В тот день я несколько раз водил группу на сопровождение полбинцев. И несмотря на зенитный огонь и атаки немецких истребителей, они по нескольку раз заходили на цель, бомбили подходившие танки.

Помогая бомбардировщикам в этой сложной обстановке выполнять важное задание, мы испытывали великое удовлетворение. Но хотелось вступить в бой, и летчики говорили:

— Истребитель для настоящей драки приспособлен. Для " уничтожения воздушного врага, а не для того, чтобы отгонять «мессеров» или немецкие зенитки подавлять.

На земле был ад кромешный. Рассмотреть что-нибудь бы-, ло трудно, да и не до того нам было: мы висели около бомбардировщиков, не спуская с них глаз, и короткими атаками отгоняли немецкие истребители.

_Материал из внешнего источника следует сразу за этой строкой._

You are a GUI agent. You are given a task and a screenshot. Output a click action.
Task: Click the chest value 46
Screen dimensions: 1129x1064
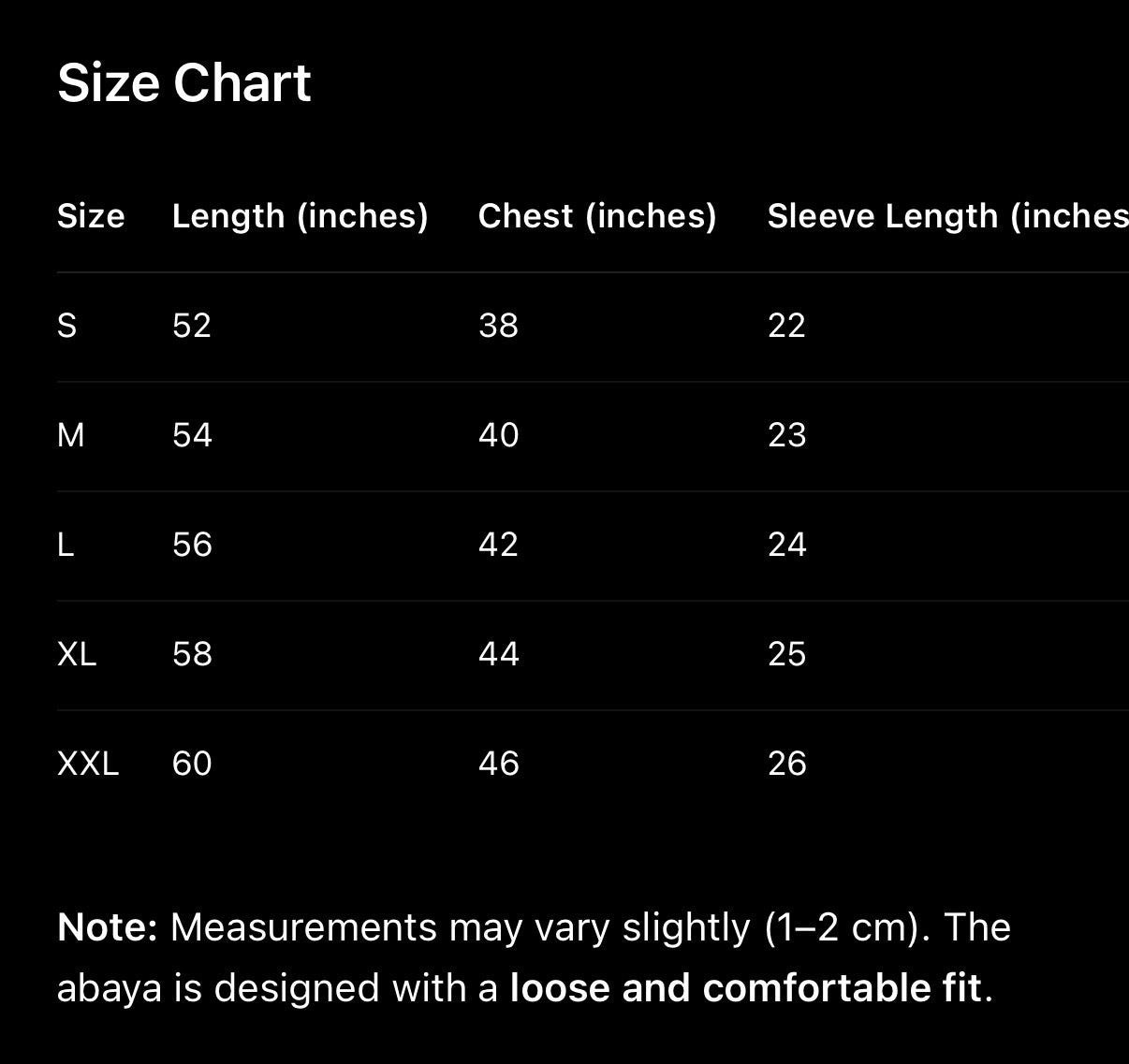click(498, 764)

Не одну благодарность получил наш полк в тот день от бомбардировщиков корпуса Ивана Полбина.

Награда

Противнику был нанесен сокрушительный удар. Его наступление захлебнулось, и он начал отводить войска.

В перерыве между вылетами в напряженный июльский день нам сообщили, что наш авиакорпус передается в 5-ю воздушную армию, которая входит в состав Степного фронта.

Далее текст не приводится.